The SAI scheme is a further example of translating industrial policy to measurable results. Driving Ghana’s aim to position itself as an automobile manufacturing centre in West Africa, the Ghana Automotive Development Policy (ADP) was established in 2019 under the SAI, spawning the rollout of assembly plants of global manufacturing companies and enhancing the integration of local firms in the automotive value chain.

In August 2020 the Volkswagen Group completed its first locally assembled vehicle, the Tiguan, in line with an agreement executed between the Ghanaian and German governments. Additionally, Toyota’s vehicle assembly company in Ghana, the Toyota Tsusho Manufacturing Ghana Company, began assembly of its two flagship vehicles, the Toyota Hilux and Suzuki Swift, in June 2021 and September 2022, respectively, following the signing of a memorandum of understanding between the Ghanaian government and Toyota Tsusho Group signed in August 2019.

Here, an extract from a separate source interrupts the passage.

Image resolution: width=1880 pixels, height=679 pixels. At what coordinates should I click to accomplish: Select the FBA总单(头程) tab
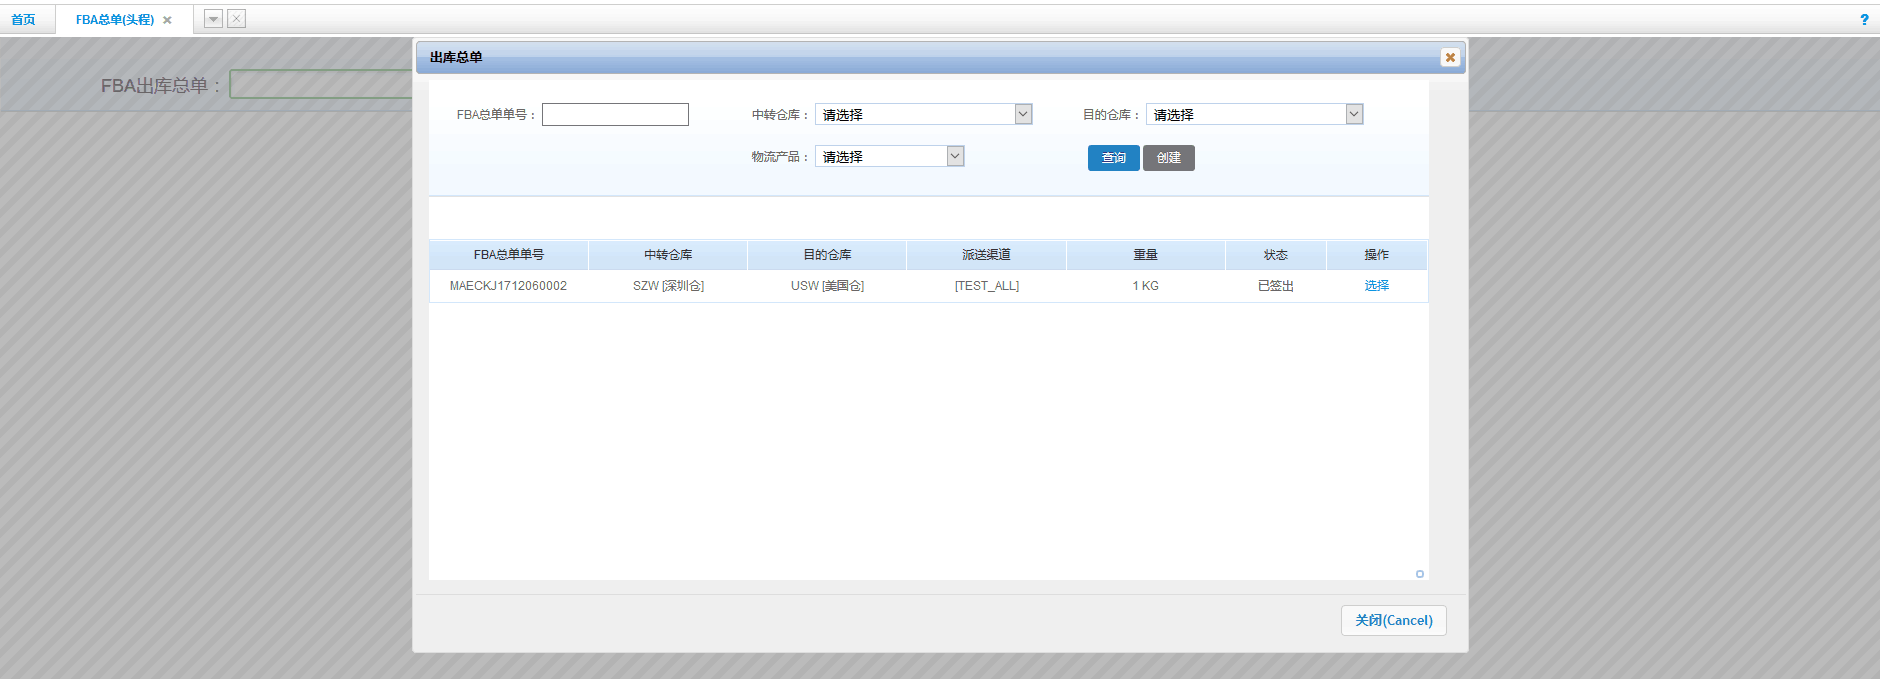[114, 20]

Valued at $4.6bn in 2021, Ghana’s automobile segment is projected to reach $10.6bn and capture 60% of the country’s new car market by supplying 12,000 assembled vehicles by 2027. With the number of assembled vehicles reaching 4700 units between 2020 and 2022, local stakeholders are advocating for the full implementation of the ADP to accelerate the country’s maturation from a vehicle assembly centre to a component manufacturing centre, supplying regional markets amid the emerging African Continental Free Trade Area. Policymakers have responded by advancing a raft of enabling measures, including vehicle financing support for local stakeholders, an automotive manufacturing support centre to enhance human capacity development and the establishment of the Ghana Automotive Industry Development Council.

Outlook

Like most sectors in Ghana, industry has been affected by domestic and global macroeconomic headwinds . Accelerating Ghana’s industrialisation is key to efforts to diversify the economy, deepen the revenue base and foster long-term resilience. Furthermore, a robust industrial policy aims to transition the country into a centre for manufacturing, value addition and the export of finished products. Overcoming the challenges related to power, human resources, funding and import tariffs will be pivotal to this transition. Positive developments in the automotive manufacturing segment, however, offer evidence of industrial growth potential and underscore the need for continued investment.